Building momentum around shareholder resolutions marks a fundamental change in investor sentiment
At ExxonMobil's AGM on May 31st, shareholders backed by 62% a resolution put forward by activist investors to force the company to declare how it will prepare for a lower-carbon future.
The ExxonMobil resolution follows only a few weeks after a similar vote passed at Occidental's AGM. Both boards objected to the resolutions, marking a notable split between management strategy and stockholders' aspirations.
What are the implications?
Pressure on oil and gas companies to publicly declare the portfolio risks of climate change and potentially falling demand for oil and gas has been building steadily for several years. To date, the European Majors have tended to be more proactive (often spurred into action by legislation), while their US peers – and their larger shareholders – have resisted activists' calls for change.
The May 31st vote marks a change in strategic direction – not for the companies themselves, but for institutional investors. The ExxonMobil vote followed the passing of a similar resolution at Occidental's AGM earlier in May, both of which were backed by BlackRock, the giant fund manager with an estimated US$5 trillion in assets.
The actions the resolution calls for are consistent with the recommendations published by the Task Force for Climate Related Financial Disclosures (TCFD).
Though the TCFD has yet to finalise its recommendations, and even once finalised, they will only be voluntary, we expect they will increasingly become mandatory, whether formalised under SEC or other jurisdictions' disclosure rules, or through shareholder action.
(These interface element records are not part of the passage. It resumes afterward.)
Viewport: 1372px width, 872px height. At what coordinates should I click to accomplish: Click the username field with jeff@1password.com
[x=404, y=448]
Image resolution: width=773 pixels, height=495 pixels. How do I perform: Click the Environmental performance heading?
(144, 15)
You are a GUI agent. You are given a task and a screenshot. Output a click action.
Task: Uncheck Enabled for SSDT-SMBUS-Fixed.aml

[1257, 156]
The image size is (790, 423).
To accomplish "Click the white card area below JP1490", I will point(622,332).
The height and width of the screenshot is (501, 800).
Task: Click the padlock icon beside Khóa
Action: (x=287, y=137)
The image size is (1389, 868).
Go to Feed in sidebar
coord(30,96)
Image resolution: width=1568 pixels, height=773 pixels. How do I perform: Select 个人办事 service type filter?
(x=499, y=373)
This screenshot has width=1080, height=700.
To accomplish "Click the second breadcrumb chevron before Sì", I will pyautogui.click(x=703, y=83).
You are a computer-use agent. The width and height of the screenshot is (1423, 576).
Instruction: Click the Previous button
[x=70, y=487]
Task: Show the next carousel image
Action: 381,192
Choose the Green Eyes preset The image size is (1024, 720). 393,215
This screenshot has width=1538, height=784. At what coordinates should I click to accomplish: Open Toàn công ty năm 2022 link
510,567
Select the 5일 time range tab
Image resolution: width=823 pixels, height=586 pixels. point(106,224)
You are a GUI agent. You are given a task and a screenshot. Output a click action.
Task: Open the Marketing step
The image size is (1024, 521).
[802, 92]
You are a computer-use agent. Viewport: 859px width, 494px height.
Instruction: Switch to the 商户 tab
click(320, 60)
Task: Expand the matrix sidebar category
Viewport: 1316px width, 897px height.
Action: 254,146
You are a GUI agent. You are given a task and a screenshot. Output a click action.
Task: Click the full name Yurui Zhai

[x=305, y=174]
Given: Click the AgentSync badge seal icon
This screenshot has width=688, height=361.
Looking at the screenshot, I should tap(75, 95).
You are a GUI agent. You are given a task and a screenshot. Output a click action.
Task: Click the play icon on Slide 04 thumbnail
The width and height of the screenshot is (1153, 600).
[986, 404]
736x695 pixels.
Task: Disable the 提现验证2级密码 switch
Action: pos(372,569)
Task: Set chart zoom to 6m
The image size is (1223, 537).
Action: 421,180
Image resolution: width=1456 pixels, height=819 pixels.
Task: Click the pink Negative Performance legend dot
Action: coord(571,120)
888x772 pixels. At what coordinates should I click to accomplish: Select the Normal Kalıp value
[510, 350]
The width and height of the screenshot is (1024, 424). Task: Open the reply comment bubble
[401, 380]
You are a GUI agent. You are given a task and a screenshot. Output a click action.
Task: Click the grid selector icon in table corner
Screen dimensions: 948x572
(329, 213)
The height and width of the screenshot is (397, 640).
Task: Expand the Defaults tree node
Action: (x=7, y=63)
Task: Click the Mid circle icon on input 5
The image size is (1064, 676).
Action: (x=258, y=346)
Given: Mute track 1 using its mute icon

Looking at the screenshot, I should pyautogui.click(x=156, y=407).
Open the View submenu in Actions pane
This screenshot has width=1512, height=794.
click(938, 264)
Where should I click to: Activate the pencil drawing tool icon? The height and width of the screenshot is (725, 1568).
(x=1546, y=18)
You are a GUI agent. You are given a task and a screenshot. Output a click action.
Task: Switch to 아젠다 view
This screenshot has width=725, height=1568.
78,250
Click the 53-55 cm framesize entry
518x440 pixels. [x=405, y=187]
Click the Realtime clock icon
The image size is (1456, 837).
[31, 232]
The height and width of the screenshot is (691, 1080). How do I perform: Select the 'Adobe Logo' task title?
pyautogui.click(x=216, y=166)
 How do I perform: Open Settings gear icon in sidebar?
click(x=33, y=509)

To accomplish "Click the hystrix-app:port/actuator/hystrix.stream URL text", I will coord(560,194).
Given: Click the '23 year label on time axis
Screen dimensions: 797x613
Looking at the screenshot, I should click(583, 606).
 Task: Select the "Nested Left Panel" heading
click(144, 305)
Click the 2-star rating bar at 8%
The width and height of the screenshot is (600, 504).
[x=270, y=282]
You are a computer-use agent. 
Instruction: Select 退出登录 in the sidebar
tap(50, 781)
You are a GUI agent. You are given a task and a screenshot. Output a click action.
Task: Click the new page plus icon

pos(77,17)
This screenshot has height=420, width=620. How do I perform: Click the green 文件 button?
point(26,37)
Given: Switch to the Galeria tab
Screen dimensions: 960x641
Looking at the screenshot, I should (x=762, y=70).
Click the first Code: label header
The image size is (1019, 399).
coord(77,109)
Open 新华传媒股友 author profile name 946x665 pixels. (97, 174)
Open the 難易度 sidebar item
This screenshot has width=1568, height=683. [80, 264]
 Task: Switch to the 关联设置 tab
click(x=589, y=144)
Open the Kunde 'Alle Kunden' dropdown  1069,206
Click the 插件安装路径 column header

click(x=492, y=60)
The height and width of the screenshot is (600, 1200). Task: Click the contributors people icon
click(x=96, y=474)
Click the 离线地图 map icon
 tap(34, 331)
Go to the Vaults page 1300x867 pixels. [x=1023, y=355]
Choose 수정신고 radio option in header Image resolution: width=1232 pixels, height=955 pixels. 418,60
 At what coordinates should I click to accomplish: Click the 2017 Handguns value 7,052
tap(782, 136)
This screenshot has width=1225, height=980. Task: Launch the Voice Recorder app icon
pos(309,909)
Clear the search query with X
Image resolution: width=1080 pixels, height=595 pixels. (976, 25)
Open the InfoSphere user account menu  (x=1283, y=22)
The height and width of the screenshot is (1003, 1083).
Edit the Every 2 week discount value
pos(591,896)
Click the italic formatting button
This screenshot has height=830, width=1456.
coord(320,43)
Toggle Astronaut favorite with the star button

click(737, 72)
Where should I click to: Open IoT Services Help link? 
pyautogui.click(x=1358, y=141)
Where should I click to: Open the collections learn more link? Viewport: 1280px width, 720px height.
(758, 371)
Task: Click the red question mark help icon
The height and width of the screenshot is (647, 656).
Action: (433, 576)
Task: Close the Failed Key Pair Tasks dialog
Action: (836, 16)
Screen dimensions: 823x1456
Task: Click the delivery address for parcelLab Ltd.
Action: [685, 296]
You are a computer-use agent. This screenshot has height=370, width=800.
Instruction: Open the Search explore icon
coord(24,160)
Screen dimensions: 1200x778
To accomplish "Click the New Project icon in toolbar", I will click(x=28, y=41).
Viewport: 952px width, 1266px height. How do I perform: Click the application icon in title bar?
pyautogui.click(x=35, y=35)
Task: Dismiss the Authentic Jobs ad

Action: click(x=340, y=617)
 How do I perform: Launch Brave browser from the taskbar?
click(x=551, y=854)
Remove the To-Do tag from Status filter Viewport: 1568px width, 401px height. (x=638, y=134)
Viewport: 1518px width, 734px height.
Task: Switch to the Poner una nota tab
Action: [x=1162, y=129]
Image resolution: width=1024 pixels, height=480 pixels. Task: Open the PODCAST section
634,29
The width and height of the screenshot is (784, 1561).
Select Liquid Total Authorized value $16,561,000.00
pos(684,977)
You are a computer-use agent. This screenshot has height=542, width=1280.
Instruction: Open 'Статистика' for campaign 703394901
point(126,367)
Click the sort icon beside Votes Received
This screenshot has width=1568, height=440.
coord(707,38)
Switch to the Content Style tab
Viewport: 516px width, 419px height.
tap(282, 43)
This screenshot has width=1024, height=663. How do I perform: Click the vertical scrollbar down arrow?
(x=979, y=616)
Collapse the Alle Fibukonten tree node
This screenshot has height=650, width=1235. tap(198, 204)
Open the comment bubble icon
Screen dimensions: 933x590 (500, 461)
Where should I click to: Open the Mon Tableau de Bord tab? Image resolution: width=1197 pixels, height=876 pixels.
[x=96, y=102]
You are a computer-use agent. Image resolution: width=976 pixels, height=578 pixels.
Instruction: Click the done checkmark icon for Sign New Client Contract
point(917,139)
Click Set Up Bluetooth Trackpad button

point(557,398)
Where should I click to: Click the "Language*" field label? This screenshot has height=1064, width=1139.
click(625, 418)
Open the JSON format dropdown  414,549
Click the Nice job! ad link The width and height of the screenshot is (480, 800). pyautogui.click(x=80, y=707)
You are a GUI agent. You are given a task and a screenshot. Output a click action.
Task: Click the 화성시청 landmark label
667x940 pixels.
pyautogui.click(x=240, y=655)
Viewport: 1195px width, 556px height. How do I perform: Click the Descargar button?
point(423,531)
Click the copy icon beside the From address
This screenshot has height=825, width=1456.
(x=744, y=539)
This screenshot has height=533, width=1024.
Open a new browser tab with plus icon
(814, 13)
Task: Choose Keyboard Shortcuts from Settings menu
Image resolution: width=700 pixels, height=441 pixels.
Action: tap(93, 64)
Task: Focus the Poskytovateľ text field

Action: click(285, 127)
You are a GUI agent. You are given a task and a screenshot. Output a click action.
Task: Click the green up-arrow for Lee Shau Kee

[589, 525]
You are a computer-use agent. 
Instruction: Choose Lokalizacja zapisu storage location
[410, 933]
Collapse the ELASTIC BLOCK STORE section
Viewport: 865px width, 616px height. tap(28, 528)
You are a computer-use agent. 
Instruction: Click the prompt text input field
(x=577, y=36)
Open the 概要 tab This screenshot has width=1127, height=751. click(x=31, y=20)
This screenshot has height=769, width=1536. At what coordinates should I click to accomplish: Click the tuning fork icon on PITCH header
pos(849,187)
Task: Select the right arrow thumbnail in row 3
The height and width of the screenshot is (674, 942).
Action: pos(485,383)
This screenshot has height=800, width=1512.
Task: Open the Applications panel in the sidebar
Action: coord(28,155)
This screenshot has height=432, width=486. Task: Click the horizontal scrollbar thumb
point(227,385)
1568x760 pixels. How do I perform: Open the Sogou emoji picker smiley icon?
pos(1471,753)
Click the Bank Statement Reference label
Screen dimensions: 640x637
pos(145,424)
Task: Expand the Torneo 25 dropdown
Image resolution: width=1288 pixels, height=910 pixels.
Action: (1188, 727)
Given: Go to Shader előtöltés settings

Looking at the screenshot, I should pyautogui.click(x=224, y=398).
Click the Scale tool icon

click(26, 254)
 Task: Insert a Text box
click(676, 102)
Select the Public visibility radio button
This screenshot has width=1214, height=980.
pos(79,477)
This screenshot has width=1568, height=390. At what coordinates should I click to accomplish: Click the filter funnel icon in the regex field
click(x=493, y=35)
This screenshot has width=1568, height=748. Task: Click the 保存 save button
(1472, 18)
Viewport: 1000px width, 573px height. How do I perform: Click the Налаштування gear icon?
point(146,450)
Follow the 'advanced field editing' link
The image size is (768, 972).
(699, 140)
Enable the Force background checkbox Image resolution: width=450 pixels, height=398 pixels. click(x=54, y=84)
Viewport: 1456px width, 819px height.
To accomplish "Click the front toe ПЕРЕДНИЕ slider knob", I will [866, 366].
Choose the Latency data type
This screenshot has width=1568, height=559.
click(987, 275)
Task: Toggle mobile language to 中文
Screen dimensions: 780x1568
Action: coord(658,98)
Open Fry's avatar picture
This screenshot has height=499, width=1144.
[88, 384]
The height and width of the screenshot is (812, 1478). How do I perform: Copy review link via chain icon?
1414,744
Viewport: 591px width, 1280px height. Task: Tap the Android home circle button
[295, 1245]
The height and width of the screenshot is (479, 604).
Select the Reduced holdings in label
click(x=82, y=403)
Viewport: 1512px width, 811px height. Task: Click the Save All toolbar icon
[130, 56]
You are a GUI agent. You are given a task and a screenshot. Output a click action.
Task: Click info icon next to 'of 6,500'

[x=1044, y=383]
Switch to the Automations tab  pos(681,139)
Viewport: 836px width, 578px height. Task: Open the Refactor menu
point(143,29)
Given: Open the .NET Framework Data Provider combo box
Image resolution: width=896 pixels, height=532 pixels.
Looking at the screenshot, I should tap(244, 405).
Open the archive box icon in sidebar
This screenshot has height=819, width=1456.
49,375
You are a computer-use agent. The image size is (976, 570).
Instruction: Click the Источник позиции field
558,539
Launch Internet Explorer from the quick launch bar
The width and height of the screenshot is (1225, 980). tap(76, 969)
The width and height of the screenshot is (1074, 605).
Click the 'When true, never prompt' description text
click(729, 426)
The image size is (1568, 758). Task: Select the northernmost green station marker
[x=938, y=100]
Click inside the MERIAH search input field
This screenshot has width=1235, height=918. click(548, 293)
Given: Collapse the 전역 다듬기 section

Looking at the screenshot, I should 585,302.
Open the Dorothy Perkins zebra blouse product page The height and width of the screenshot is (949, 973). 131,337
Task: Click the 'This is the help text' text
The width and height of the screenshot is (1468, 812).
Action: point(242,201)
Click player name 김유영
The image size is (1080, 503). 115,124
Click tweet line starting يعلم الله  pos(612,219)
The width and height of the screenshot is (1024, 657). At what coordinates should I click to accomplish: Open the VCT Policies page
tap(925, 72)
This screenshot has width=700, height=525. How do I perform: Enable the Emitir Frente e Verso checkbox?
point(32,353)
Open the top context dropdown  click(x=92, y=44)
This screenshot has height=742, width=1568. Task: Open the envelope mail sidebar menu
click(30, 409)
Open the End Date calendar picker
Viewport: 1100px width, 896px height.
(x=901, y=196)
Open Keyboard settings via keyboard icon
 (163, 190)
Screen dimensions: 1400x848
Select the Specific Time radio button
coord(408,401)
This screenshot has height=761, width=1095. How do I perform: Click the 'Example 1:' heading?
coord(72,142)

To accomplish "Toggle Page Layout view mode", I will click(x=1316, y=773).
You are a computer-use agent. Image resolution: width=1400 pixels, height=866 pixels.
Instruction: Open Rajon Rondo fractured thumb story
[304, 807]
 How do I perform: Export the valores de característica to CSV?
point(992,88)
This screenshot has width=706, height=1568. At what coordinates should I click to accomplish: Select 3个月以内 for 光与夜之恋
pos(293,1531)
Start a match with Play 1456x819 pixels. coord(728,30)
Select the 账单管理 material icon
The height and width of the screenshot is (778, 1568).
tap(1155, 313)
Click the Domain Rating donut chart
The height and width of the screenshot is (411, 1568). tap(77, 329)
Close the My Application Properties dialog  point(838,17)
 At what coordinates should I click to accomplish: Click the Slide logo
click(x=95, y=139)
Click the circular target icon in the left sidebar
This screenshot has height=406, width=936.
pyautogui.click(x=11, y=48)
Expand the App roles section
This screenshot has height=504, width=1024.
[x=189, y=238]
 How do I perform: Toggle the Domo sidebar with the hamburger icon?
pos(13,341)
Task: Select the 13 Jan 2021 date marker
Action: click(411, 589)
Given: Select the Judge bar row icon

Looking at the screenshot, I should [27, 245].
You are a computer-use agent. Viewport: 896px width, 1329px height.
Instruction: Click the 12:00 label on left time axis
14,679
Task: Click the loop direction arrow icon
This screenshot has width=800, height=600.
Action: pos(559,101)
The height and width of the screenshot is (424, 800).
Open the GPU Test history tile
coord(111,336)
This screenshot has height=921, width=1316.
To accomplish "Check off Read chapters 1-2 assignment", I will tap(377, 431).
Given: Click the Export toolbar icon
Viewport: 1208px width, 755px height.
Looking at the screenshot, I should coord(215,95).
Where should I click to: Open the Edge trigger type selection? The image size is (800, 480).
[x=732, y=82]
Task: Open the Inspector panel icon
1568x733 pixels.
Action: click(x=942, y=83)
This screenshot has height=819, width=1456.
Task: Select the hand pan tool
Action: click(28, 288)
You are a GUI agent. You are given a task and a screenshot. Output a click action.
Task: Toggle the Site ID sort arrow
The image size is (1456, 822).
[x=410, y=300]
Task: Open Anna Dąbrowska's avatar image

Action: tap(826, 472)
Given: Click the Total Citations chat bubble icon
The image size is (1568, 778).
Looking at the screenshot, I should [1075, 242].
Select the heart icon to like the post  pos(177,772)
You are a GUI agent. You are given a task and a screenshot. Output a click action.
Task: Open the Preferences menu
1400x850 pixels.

The prospect of lower and even declining oil demand growth and/or greenhouse gas limits could in time erode the commercial proposition for legacy oil and gas operations, which underpin the Majors' valuations. Major stockholders are now demanding transparency over the financial impacts of these threats.
With ExxonMobil on board, pressure is likely to mount on other companies to disclose their exposure to climate risks. If (as seems likely) portfolio risks of a '2 degree world' are deemed negative, then investors may ramp up pressure further, and push companies into adaptation strategies such as divesting carbon-intensive production, focusing on gas, or moving into renewable energy.
Arriving at a moment when US participation in the Paris Agreement is in question, the timing of the ExxonMobil resolution is apposite. Technology has shifted the decarbonisation agenda in recent years.
Are investors now willing to take the next steps, and leave climate policy as a bookend to the seemingly inevitable change sweeping the energy sector?